Task description
Transcribe the passage of the bank capital interview below, starting at "RYSSDAL: Is that going" and ending at "with Citigroup, right?".

Karen Shaw Petrou: Thanks so much.
RYSSDAL: This was a very big number splashed in some very big headlines today. Break it down for me, though, and tell me in laymen’s terms what it means that B of A needs $34 billion.
Petrou: In laymen’s terms it means they need a really large amount of money. It means that to meet regulatory capital ratios, they need to adjust their capital by that amount.
RYSSDAL: All right, well how might they go about it? The simplest way I can think of is they print more stock, sell it, and make $34 billion that way.
Petrou: That would be the simplest and that would be the best because that would mean private capital believes in the bank and is willing to put $34 billion behind that bank. I think that’s the least likely of the ways.
RYSSDAL: All right, well what’s another way then?
Petrou: You basically move money from one capital pocket to another. Bank of America, and for that matter all of the big banks that are under the stress test, have a lot outstanding in preferred stock. Which, while it’s called stock, is in some ways closer to debt. And that’s why the regulators don’t feel good about counting that as real, hard capital. But you can convert preferred stock into common stock, that tangible, common equity.
RYSSDAL: Is that preferred stock, what the government already has?
Petrou: The government has preferred stock and private investors have lots of preferred stock in all of these banks. So either or both could convert into common stock and significantly recapitalize Bank of America and the other banks.
RYSSDAL: Just to make this clear, common stock is ownership stock. It’s owning the company?
Petrou: That’s correct.
RYSSDAL: Is that going to cost taxpayers any more money?
Petrou: No. It puts taxpayers at more risk. Preferred stock is called preferred for a reason. It comes ahead of the common stockholders, and it gets a dividend, which reimburses taxpayers. But it’s no more out-of-pocket money.
RYSSDAL: This is what’s already happened with Citigroup, right?
Petrou: That’s correct.

Data provided
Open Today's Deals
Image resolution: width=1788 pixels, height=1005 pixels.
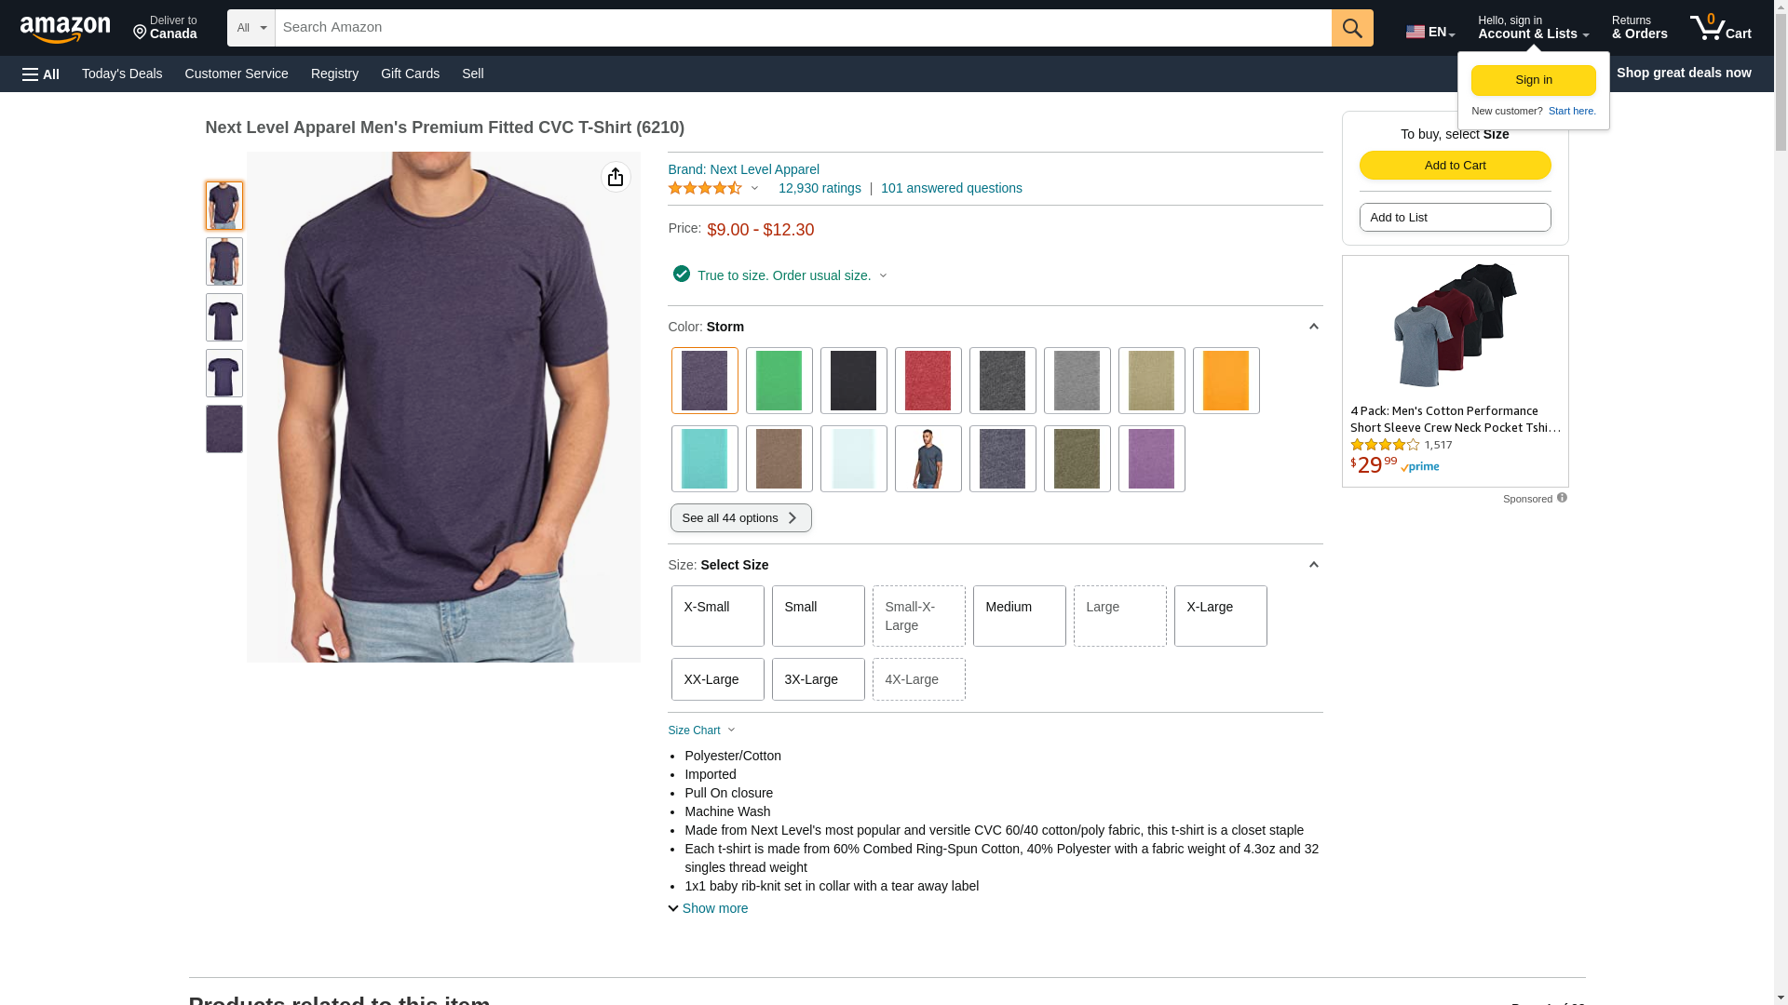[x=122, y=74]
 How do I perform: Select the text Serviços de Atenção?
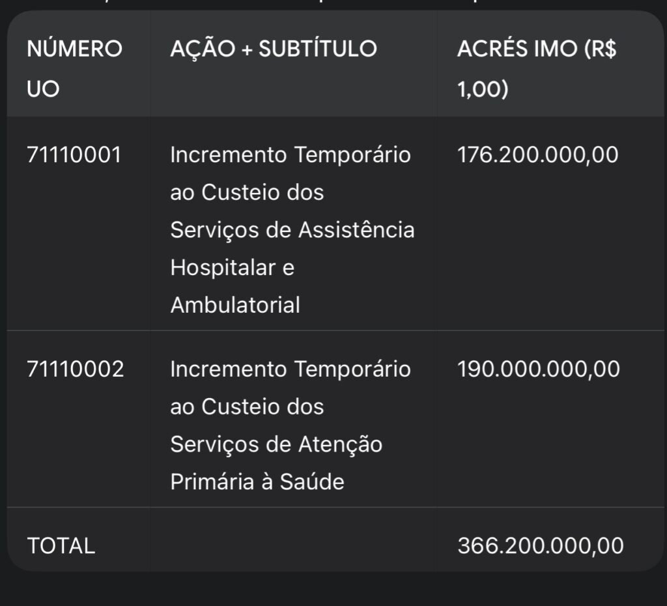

Solution to this problem
RYSSDAL: Is that going to cost taxpayers any more money?
Petrou: No. It puts taxpayers at more risk. Preferred stock is called preferred for a reason. It comes ahead of the common stockholders, and it gets a dividend, which reimburses taxpayers. But it’s no more out-of-pocket money.
RYSSDAL: This is what’s already happened with Citigroup, right?